Annotating with "preserve=false"

annotation present on node
CA scale down disabled annotation removed from node
Node Condition (type Preserved) present
- Reason set to "PreservationStopped"
- Status set to "False"
annotation synced to machine
PreserveExpiryTime set to nil in machine.CurrentStatus
Node object:

apiVersion: v1
  kind: Node
  metadata:
    annotations:
      node.machine.sapcloud.io/preserve: "false"
...
conditions:
 - lastHeartbeatTime: null
      lastTransitionTime: "2026-01-23T06:14:11Z"
      reason: PreservationStopped
      status: "False"
      type: Preserved

Machine object:

apiVersion: machine.sapcloud.io/v1alpha1
kind: Machine
metadata:
  annotations:
    machinepriority.machine.sapcloud.io: "3"
    node.machine.sapcloud.io/preserve: "false"
...
 currentStatus:
    lastUpdateTime: "2026-01-23T06:14:11Z"
    phase: Running

Annotated "preserve=when-failed"

When machine is Running

annotation present on node
CA scale down disabled annotation present on node
Node Condition no change
annotation synced to machine
PreserveExpiryTime not set
Node object:

apiVersion: v1
kind: Node
metadata:
  annotations:
    cluster-autoscaler.kubernetes.io/scale-down-disabled: "true"
    node.machine.sapcloud.io/preserve: when-failed
...
conditions://(remains unchanged after setting to false)
 - lastHeartbeatTime: null
    lastTransitionTime: "2026-01-23T06:14:11Z"
    reason: PreservationStopped
    status: "False"
    type: Preserved

Machine object:

apiVersion: machine.sapcloud.io/v1alpha1
kind: Machine
metadata:
  annotations:
    machinepriority.machine.sapcloud.io: "3"
    node.machine.sapcloud.io/preserve: when-failed
...
 currentStatus: // no change
    lastUpdateTime: "2026-01-23T06:14:11Z"
    phase: Running

When machine has `Failed`

Node Condition (type Preserved) changed
- Reason set to "Preserved by User"
- Status set to "True"
- Message set to "Preserved node drained successfully"
annotation synced to machine
PreserveExpiryTime set in machine.CurrentStatus
Node object:

spec:
  providerID: aws:///eu-west-1/i-8a1a5bc23ca0f7c53
  unschedulable: true
...
	conditions:
	  - lastHeartbeatTime: null
	    lastTransitionTime: "2026-01-23T06:48:58Z"
	    message: Preserved node drained successfully
	    reason: PreservedByUser
	    status: "True"
	    type: Preserved

Machine object:

 currentStatus:
    lastUpdateTime: "2026-01-23T06:48:58Z"
    phase: Failed
    preserveExpiryTime: "2026-01-23T08:48:58Z"
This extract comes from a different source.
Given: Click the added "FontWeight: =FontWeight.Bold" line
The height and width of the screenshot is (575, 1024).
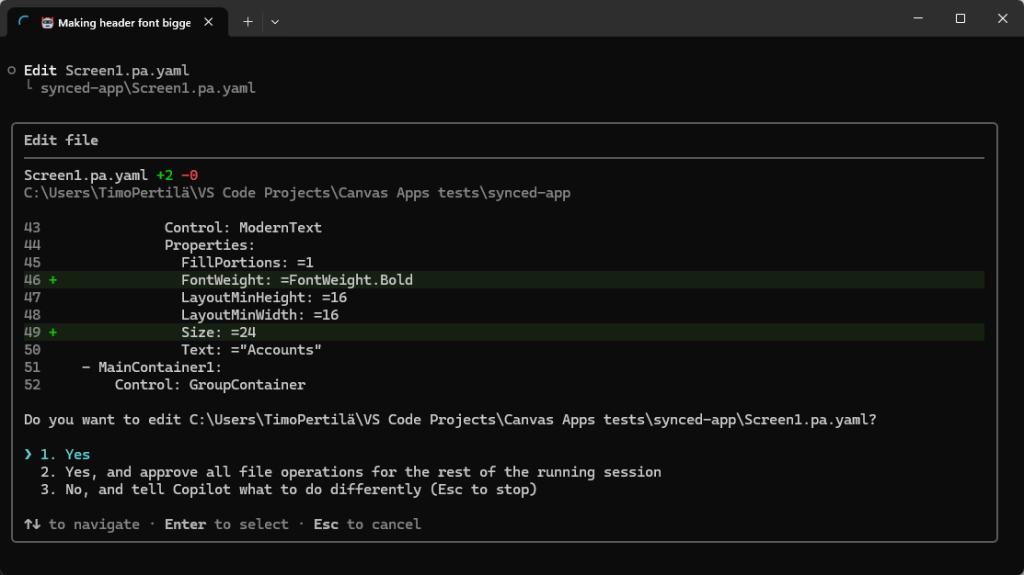Looking at the screenshot, I should coord(296,280).
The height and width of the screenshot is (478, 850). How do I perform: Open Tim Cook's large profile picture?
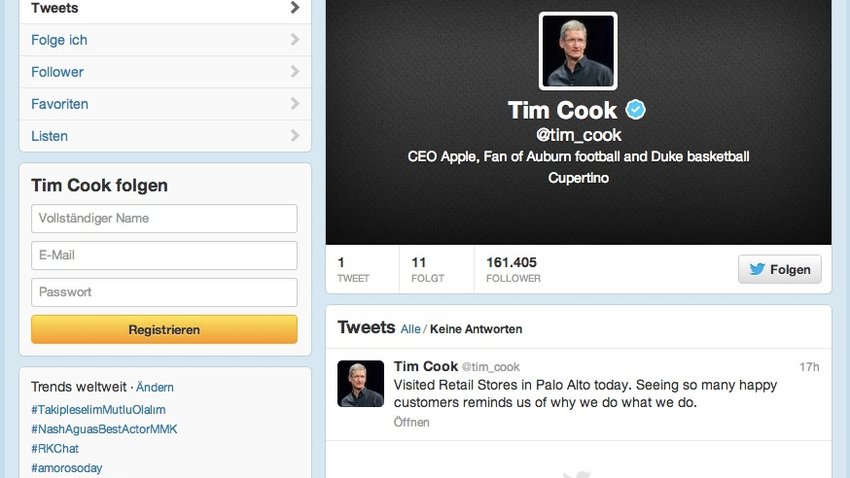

When machine & node with "preserved=when-failed" recovers to `Running`

annotation still present on node and machine
CA scale down disabled annotation still present on node
Node Condition (type Preserved) present
- Reason set to "PreservationStopped"
- Status set to "False"
PreserveExpiryTime set to nil machine.CurrentStatus
Node no longer marked "unschedulable"
Node object:

apiVersion: v1
kind: Node
metadata:
  annotations:
    cluster-autoscaler.kubernetes.io/scale-down-disabled: "true"
    node.machine.sapcloud.io/preserve: when-failed
// when node was not ready, spec/unschedulable was set to true
...
conditions:
 - lastHeartbeatTime: null
    lastTransitionTime: "2026-01-23T06:54:59Z"
    reason: PreservationStopped
    status: "False"
    type: Preserved

Machine object:

apiVersion: machine.sapcloud.io/v1alpha1
kind: Machine
metadata:
  annotations:
    machinepriority.machine.sapcloud.io: "3"
    node.machine.sapcloud.io/preserve: when-failed
...
 currentStatus:
    lastUpdateTime: "2026-01-23T06:54:59Z"
    phase: Running
  lastOperation:
    description: Machine shoot--i749592--test-worker-test-z1-56676-7lznl successfully
      re-joined the cluster

Annotating machine object

Annotating with "preserve=when-failed"

Annotation present on machine
Annotation NOT synced to node
CA scale down disabled annotation added on node
No Node Condition of type=Preserved added on node
No PreserveExpiryTime set
Machine object

apiVersion: machine.sapcloud.io/v1alpha1
kind: Machine
metadata:
  annotations:
    machinepriority.machine.sapcloud.io: "3"
    node.machine.sapcloud.io/preserve: when-failed
...
 currentStatus:
    lastUpdateTime: "2026-01-23T06:58:45Z"
    phase: Running

Node object:

apiVersion: v1
kind: Node
metadata:
  annotations:
    cluster-autoscaler.kubernetes.io/scale-down-disabled: "true"
    volumes.kubernetes.io/controller-managed-attach-detach: "true"
  creationTimestamp: "2026-01-23T06:58:35Z"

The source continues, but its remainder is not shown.